Tags: hurricane | economy | irma | harvey

Despite Final Totals, Hurricanes Will Be Big Hit to Economy

Despite Final Totals, Hurricanes Will Be Big Hit to Economy
(Alan Crosthwaite/Dreamstime)

By    |   Monday, 11 September 2017 09:32 AM

While it’s completely impossible to evaluate the damage that the hurricanes Harvey and Irma will cause to the people of Texas and Florida and beyond, we already we got information that the estimates of the economic costs of these hurricanes could end up in Texas ranging from $81 billion to $180 billion, and for Florida in the neighborhood of $300 billion dollars.

Of course, these are still rough estimates.

Besides that, for Florida we got information that insurer firms could be liable for up to more or less 50 percent of these $300 billion dollars for damages caused to homes, businesses and what’s called key crops like orange groves. The insurers liabilities for Texas could be in the same range.

To keep it simple, in the short run, these events are certainly not positives for growth as demonstrated, for example, by last week’s initial jobless claims that surged by 62,000 to 298,000 and you don’t have to be a pessimist to expect and even worse number this week.

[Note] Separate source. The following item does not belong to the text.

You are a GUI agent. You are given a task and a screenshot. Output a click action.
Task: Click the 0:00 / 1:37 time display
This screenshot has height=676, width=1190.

By the way, the 62,000 was the largest single-week spike since the fall of 2012 when we had a comparable situation in the aftermath of Superstorm Sandy.

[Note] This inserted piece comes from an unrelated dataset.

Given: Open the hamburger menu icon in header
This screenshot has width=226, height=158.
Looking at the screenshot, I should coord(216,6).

Interestingly, Goldman Sachs (GS) just released a report from its economists that reads: “We expect this weakness to reverse over the subsequent three quarters, more than recouping the lost output. We are also increasing our respective quarterly growth forecasts by 0.4pp, 0.2pp and 0.4pp for Q4, Q1, and Q2, (to +2.7 percent, +2.5 percent, and +2.4 percent). We will revisit these estimates once reliable information about the toll from Irma becomes available. We stress that the overall impact of the hurricane on second-half growth is uncertain, as the negative effects are likely to be offset by an increase in business investment and construction activity once the storms have passed.”

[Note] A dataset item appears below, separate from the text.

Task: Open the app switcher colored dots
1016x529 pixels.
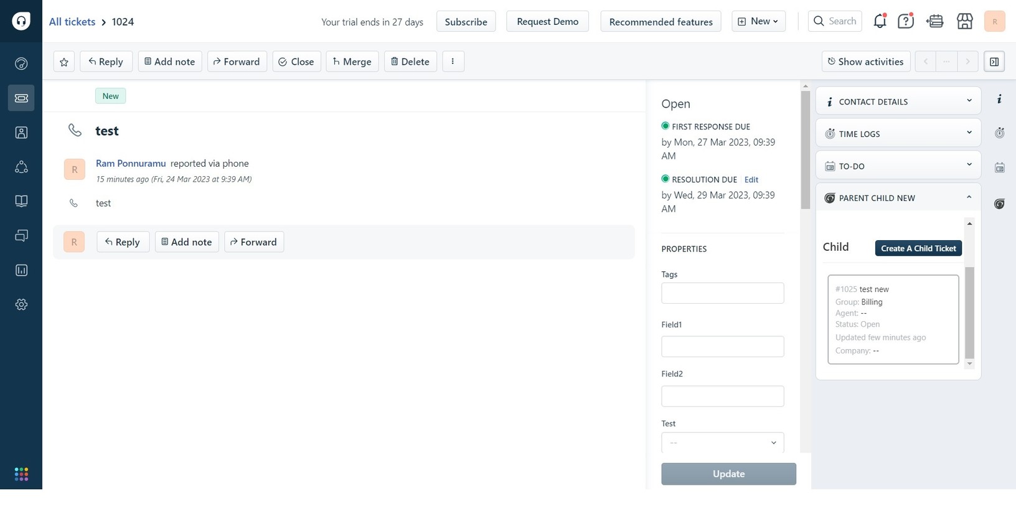Action: 21,474
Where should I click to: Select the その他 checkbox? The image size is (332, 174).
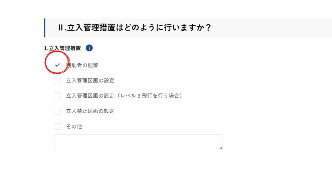pyautogui.click(x=57, y=126)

The GS economists also estimate that the storms will probably shave 0.3 percent off the GDP growth rate at the end of Q3.

In clear language that should mean, at least in my opinion, that the hurricanes will not change the Fed’s intention to announce at the next FOMC meeting on September 19-20 to start in October gradually removing its monetary policy accommodation.

Today in New York, the United Nations (UN) meets to discuss the watered-down U.S. sanctions proposals against North Korea. It is not clear if the dilution of the proposals will overcome the clear initial opposition to the U.S. proposals from the Chinese and the Russians.

The meeting today does not perhaps add much to market knowledge about the standoff that any failure to sanction North Korea might increase the desire of President Trump to act unilaterally in this particular area.

The threat of increased trade tensions between the U.S. and China for instance, has to be taken seriously by everybody.

Besides that, over the weekend New York Fed President William Dudley suggested that the devastation brought by the recent hurricanes might impact the timing of a Fed rate hike, but it should not affect the necessity of a rate hike given the strength of the U.S. economy overall. The remarks were made in the context of U.S. growth necessitating a rate hike rather than a detailed focus on the inflation story.

Finally, we got the Chinese producer price inflation (PPI) data, which caught some attention in the markets, as it rose somewhat more than expected at 6.3 percent year-over-year (y/y).

Now, does this mean that we are at the start of a global inflation upswing? No, it does not.

Chinese PPI has a very limited correlation with Chinese export price inflation.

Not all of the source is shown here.